Somos Nós: Cristina Nobre Soares

Como para toda a gente, este período tem sido estranho. Para mim, tem sido estranho por não ser assim tão estranho. Pois, como em todos os momentos maus (e estranhos), a vida tem a característica de continuar indiferente ao que sentimos, às nossas dores e alegrias. Se houve coisa que aprendi de outros maus momentos é que a única coisa que fica suspensa somos nós. Todo o resto continua.

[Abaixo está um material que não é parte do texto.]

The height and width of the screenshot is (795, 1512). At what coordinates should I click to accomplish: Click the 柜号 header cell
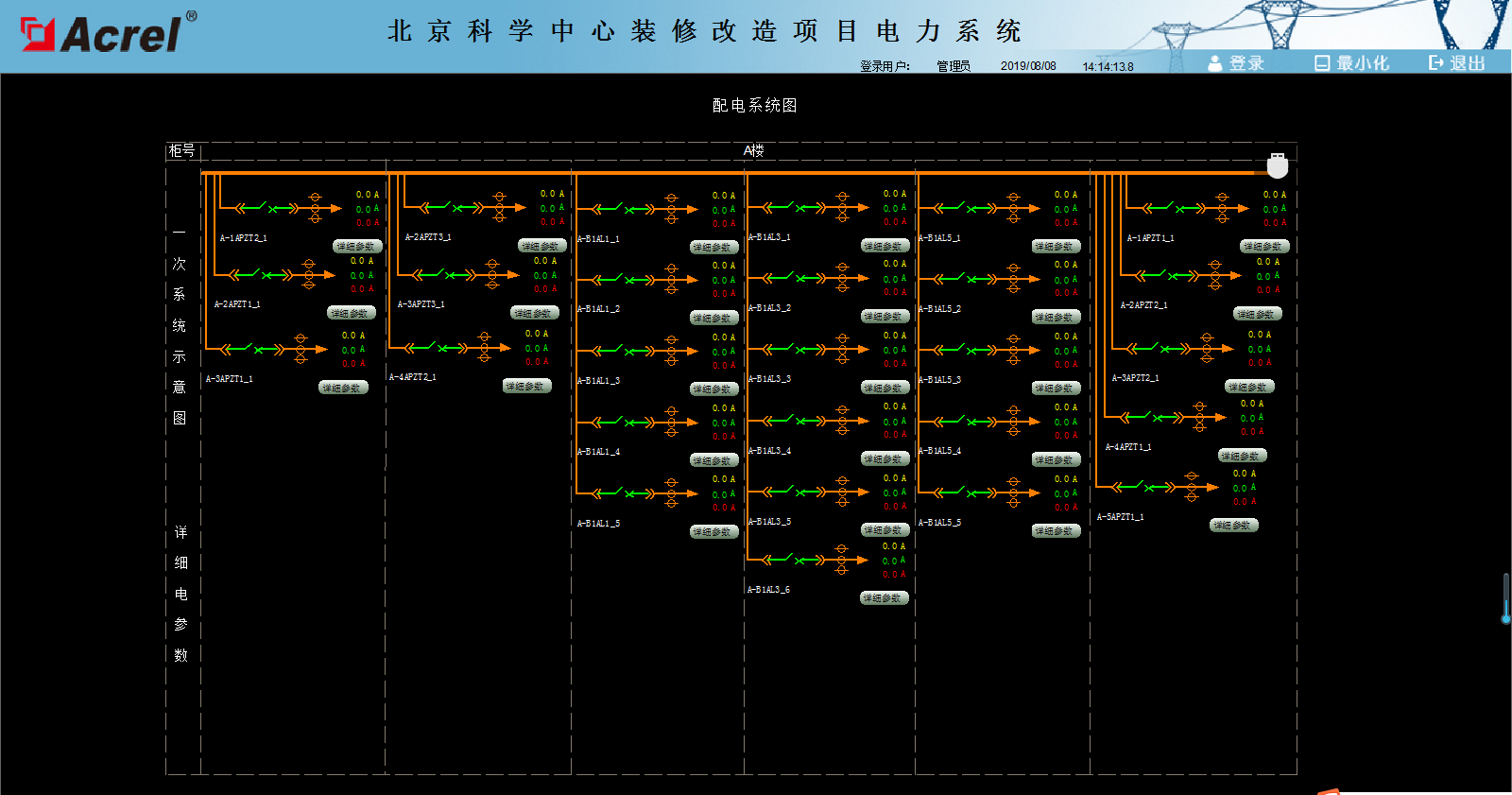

Nós ficámos suspensos, dizemos, mas os dias continuaram, o padeiro continuou a trazer o pão pelas sete, a fazer a mesma marcha atrás pela rua de sentido único, as horas de sentar ao computador e despachar trabalho continuaram as mesmas, a vontade de estar com quem nos quer bem continuou a mesma, os planos para este ano, ainda que adiados para outro, continuam à espera de serem concretizados. Ficaram suspensos, sim, os pequenos detalhes que fazem a importância da nossa vida. O café com a amiga, o abraço a quem não vemos há tanto, o toque na mão, o jantar fora de sexta-feira, as pessoas que me despertam a atenção no Metro, o som dos passos na calçada, o lilás dos Jacarandás que, este ano, será apenas uma cor de memória, o beijo que se evita, antes de sair de casa da minha mãe.

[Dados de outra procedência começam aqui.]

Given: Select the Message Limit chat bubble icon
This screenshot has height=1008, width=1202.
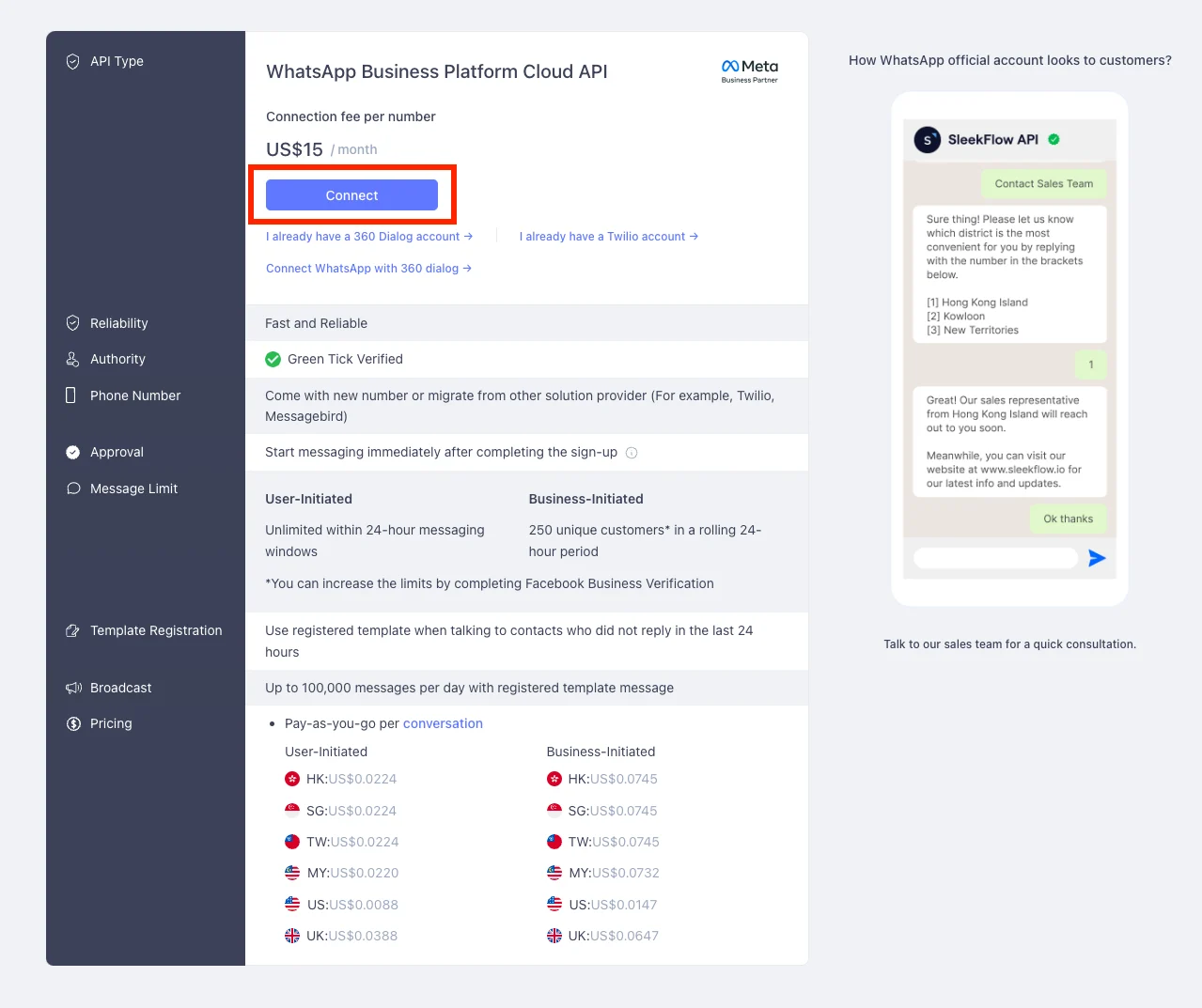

De resto, a estranheza de que tudo continua, com a consciência de que nem todos iremos ficar bem. Mas também é essa dolorosa consciência que nos dá a esperança de que tudo correrá pelo melhor, mesmo quando parece que tudo fica pior, e que um dia, depois de tudo passado, chamaremos pomposamente resiliência ou coragem. Mas que, no fundo, sabemos que não foi nada de mais. Foi só apenas a vida. A nossa vida.